IV – O Subprograma Produtor de Água utilizará, além dos recursos previstos no Capítulo IV desta Lei, os recursos oriundos da cobrança pelo uso da água, segundo prioridades estabelecidas pelos Comitês de Bacia.
CAPÍTULO III
DOS INSTRUMENTOS DE CONTROLE E GESTÃO
Art. 11 Fica o Poder Executivo autorizado a instituir um Sistema de Informações Gerenciais para controle, monitoramento e avaliação dos serviços ambientais e a criar o Cadastro Nacional de Provedores de Serviços Ambientais, no qual deverão se registrar todos os provedores para fins de controle de elegibilidade.
§ 1º O Sistema de Informações Gerenciais para controle e avaliação dos serviços ambientais deverá gerenciar os dados do Cadastro de Provedores de Serviços Ambientais, sob gestão do Ministério do Meio Ambiente.
§ 2º Os serviços ambientais objeto de PSA deverão ser monitorados e valorados quanto à prestação efetiva dos serviços providos com base em critérios baseados em informações cientificas disponíveis ou geradas para este propósito e mensuráveis objetivamente, conforme regulamento.
§ 3º O processo de supervisão dos serviços providos poderá ser realizado por uma entidade técnico-científica independente, de crédito público, a ser criada ou credenciada pelo Poder Executivo para este fim, adequado às características de cada subprograma previsto nesta lei, conforme regulamento.
Art. 12 Fica criado o Conselho Nacional de Gestão de Serviços Ambientais (CNGSA) com a finalidade de estabelecer as diretrizes, os objetivos e metas e de acompanhar a execução da Política Nacional e do Plano de Implementação do Programa Nacional de Pagamento por Serviços Ambientais, a ser composto, de forma paritária, por representantes governamentais e da sociedade civil e presidido pelo Ministro de Estado do Meio Ambiente.

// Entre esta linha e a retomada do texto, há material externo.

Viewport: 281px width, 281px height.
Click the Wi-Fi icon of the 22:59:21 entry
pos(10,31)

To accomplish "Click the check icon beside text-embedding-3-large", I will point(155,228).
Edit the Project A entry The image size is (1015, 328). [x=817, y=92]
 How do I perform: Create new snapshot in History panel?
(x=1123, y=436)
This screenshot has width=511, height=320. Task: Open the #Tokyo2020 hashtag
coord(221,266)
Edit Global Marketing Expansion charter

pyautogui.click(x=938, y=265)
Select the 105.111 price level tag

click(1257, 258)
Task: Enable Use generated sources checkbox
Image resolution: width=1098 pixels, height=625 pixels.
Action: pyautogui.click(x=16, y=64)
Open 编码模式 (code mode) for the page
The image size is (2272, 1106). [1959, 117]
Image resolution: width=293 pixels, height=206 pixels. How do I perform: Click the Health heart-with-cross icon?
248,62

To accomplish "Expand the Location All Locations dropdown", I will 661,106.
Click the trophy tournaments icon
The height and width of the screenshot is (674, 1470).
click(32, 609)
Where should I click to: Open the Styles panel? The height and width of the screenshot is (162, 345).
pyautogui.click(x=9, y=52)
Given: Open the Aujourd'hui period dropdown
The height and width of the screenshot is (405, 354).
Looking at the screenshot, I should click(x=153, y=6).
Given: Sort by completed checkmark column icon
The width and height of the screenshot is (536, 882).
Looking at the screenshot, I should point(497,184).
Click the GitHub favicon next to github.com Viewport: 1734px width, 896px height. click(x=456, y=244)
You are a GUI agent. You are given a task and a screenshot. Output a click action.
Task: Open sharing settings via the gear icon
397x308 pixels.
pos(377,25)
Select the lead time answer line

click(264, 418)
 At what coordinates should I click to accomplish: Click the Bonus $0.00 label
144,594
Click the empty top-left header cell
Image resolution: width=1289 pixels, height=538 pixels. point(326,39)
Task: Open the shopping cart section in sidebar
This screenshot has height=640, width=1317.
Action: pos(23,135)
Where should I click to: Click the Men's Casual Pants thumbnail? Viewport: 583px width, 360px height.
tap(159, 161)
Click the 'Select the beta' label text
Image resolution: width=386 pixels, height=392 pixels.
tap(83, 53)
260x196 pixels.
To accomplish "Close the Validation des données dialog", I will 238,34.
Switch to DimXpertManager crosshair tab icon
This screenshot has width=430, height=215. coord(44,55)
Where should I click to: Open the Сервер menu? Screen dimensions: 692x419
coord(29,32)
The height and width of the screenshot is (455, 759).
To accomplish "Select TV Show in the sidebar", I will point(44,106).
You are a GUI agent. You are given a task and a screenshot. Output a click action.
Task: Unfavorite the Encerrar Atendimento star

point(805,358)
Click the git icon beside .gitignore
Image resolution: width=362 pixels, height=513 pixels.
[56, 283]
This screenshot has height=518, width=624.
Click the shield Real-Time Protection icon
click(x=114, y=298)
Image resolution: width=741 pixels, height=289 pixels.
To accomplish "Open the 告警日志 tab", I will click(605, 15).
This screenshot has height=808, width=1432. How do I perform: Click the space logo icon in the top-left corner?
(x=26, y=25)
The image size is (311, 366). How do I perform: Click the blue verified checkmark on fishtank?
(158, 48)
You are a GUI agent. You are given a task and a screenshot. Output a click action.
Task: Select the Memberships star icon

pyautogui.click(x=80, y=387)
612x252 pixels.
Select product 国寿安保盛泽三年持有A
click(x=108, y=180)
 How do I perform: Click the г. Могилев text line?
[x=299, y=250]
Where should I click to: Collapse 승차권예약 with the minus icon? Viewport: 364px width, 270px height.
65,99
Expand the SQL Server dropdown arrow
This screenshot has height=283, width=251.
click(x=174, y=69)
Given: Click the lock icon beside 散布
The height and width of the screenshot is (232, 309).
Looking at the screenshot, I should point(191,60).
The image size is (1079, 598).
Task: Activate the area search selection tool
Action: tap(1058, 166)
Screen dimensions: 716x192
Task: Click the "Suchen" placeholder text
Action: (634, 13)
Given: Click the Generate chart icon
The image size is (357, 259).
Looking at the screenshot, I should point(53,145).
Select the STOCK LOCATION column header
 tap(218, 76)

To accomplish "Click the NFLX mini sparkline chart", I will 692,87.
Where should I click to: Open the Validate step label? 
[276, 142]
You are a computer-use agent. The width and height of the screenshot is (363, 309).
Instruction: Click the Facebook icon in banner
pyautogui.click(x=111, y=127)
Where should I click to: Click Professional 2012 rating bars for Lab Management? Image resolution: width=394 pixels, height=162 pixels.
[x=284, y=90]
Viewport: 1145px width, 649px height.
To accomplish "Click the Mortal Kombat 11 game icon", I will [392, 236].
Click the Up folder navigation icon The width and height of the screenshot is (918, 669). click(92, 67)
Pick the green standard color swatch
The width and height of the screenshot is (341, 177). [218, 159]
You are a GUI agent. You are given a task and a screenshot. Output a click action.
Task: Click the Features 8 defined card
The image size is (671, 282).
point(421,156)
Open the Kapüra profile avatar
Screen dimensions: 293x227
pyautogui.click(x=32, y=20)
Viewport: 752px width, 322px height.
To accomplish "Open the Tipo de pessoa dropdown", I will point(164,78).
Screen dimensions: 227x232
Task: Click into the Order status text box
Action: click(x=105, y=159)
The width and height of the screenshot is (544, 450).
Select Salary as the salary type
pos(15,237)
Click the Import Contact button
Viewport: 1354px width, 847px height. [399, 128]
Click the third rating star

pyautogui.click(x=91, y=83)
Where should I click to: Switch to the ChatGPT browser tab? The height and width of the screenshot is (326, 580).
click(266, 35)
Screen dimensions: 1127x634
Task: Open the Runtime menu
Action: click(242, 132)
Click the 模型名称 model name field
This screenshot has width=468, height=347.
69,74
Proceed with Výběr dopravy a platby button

Art. 13 O Conselho Nacional de Gestão de Serviços Ambientais terá uma Secretaria Executiva, exercida pelo Ministério do Meio Ambiente, que criará uma estrutura administrativa adequada e compatível para a gestão do Programa Nacional de Pagamentos por Serviços Ambientais.
CAPÍTULO IV
DO FINANCIAMENTO E IMPLEMENTAÇÃO DO PROGRAMA
Art. 14 Os recursos necessários ao pagamento por serviços ambientais podem ser oriundos do orçamento da União, Estados, Distrito Federal e Municípios, ou captados de outras fontes internas ou externas, públicas ou privadas, inclusive de agências bilaterais e multilaterais de cooperação internacional, sob forma de doação.
§1° - As determinações estabelecidas nesta Lei que componham programas governamentais devem estar em consonância com as normas do Plano Plurianual (PPA) e da Lei de Diretrizes Orçamentárias (LDO) de cada exercício, para que possam ser alocados recursos necessários à sua execução na respectiva Lei Orçamentária Anual (LOA).
§2° - A gestão dos recursos arrecadados para o PNPSA será feito pelo Ministério do Meio Ambiente, conforme regulamento.
Art. 15 Para a implementação do disposto nesta Lei, a União poderá firmar convênios com Estados, Distrito Federal, Municípios e entidades de direito público, bem como realizar parcerias com entidades qualificadas como organizações da sociedade civil de interesse público, nos termos da Lei nº 9.790, de 23 de março de 1999.
CAPÍTULO V
DAS DISPOSIÇÕES TRANSITÓRIAS
Art. 16 A regulamentação da presente Lei será feita pelo Poder Executivo e submetida à aprovação do Conselho Nacional de Gestão dos Serviços Ambientais, no prazo de 180 dias a partir da vigência desta Lei.
Art. 17 Esta Lei entrará em vigor na data de sua publicação.
Brasília, … de … de 2008, 187o da Independência e 120o da República.